Next, will be to finish the left cabinets. The floor for them will be made bades from the top shelf, and it will be positioned in place, and attached with angle brackets. A divider wall will then be installed to seperate the 2 cabinet spaces, end-screwed from top and bottom, then the back walls of both cabinets will be installed, same as the divider. 

Now, it will look like a desk, with 2 finished cabinet cavities, and 2 finished drawer cavities. 

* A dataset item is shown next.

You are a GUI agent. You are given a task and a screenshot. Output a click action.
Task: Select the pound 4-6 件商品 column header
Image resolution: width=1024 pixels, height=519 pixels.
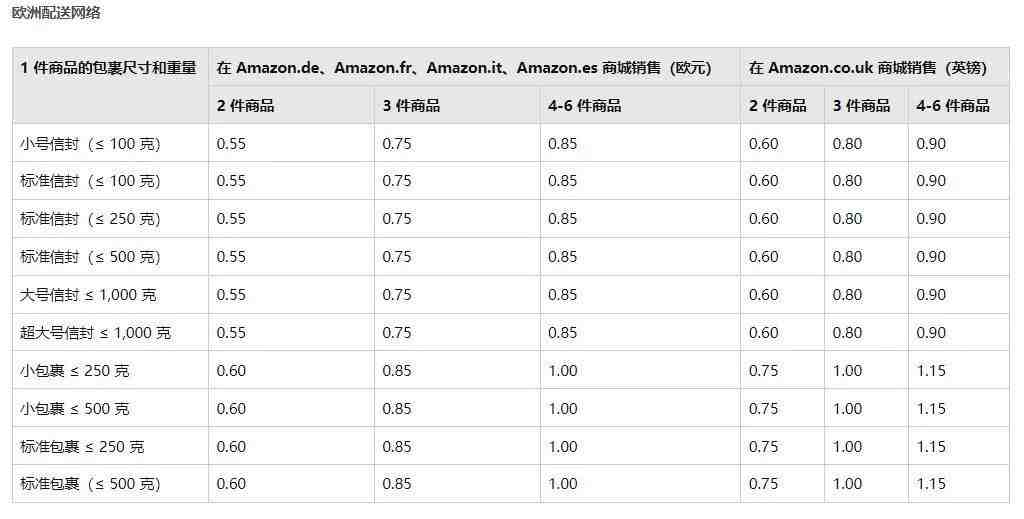click(953, 106)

Now the attention will be turned to the simpler right desk. It's desktop, right upright, and face panel will be made, and adjoined using a 2x4 truss structure. This unit will then be attached to the middle desk, by linking the two trusses together. Then the top shelf will be made based on the desktop, along with it's panel upright. These 2 items will be connected using the 2x2, with a 2x4 rear truss. The unit will then be positioned on the desktop, and the trusses will be linked. The right panel-upright will be end-screwed from under the desktop, within the shelf cavity. 

The desk will then be effectively complete. All that will be left will be construction of the drawers, cabinet doors, and the shelves for the right-end.

Budget that I am aiming at is $75 for wood (4 sheets MDF, 4 sheets plywood, [qty 4] 2x4x8, [qty 2] 2x2x8, [qty 2] 1x2x8) and $75 in hardware (4 sets of hinges, 9 sets of drawer sliders, 12 knobs,2 boxes of screws, >16 angle brackets). We'll have to see how it comes out next week....


----------



## magnethead (Mar 18, 2006)

What I am replacing:














































What I'll be building:


----------



## Acuta73 (Mar 17, 2008)

Looks like a mod to me!

Have a look at *THIS* for some additional ideas. :grin:

(and clean up yer room...it's a mess! /hides)


----------



## magnethead (Mar 18, 2006)

Ssrogg said:


> Looks like a mod to me!
> 
> Have a look at *THIS* for some additional ideas. :grin:
> 
> (and clean up yer room...it's a mess! /hides)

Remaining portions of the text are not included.